Task to complete
Among the lines of the records below, copy those that hold the word "window".

Information supplied

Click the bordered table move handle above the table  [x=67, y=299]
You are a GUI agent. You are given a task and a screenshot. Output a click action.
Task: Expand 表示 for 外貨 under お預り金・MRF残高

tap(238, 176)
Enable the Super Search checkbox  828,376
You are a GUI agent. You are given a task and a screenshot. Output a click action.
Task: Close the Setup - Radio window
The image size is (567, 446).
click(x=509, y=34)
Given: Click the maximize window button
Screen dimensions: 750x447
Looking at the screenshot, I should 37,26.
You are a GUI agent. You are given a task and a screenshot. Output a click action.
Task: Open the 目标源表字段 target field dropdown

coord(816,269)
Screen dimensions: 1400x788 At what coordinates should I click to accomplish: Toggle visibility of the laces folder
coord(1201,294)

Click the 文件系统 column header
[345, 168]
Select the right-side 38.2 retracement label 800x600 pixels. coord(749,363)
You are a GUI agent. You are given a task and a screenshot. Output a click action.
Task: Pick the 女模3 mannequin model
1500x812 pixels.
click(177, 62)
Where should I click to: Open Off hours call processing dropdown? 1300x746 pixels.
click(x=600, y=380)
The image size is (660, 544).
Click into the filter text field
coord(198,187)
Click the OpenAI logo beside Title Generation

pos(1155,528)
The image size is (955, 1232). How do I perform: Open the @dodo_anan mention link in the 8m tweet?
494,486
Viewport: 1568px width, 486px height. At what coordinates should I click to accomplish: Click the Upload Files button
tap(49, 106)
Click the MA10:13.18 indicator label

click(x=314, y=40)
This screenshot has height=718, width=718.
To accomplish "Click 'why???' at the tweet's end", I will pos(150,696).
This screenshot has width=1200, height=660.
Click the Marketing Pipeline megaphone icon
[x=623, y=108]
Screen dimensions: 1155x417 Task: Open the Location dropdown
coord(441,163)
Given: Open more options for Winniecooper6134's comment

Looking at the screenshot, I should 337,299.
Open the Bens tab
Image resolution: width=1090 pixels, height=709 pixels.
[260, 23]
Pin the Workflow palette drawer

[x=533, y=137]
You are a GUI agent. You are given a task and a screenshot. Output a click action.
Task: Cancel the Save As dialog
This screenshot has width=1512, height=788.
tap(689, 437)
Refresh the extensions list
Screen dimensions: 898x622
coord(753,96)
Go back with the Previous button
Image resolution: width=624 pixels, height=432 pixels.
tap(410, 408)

Reply
Task: Close the Setup - Radio window
Given: Click the maximize window button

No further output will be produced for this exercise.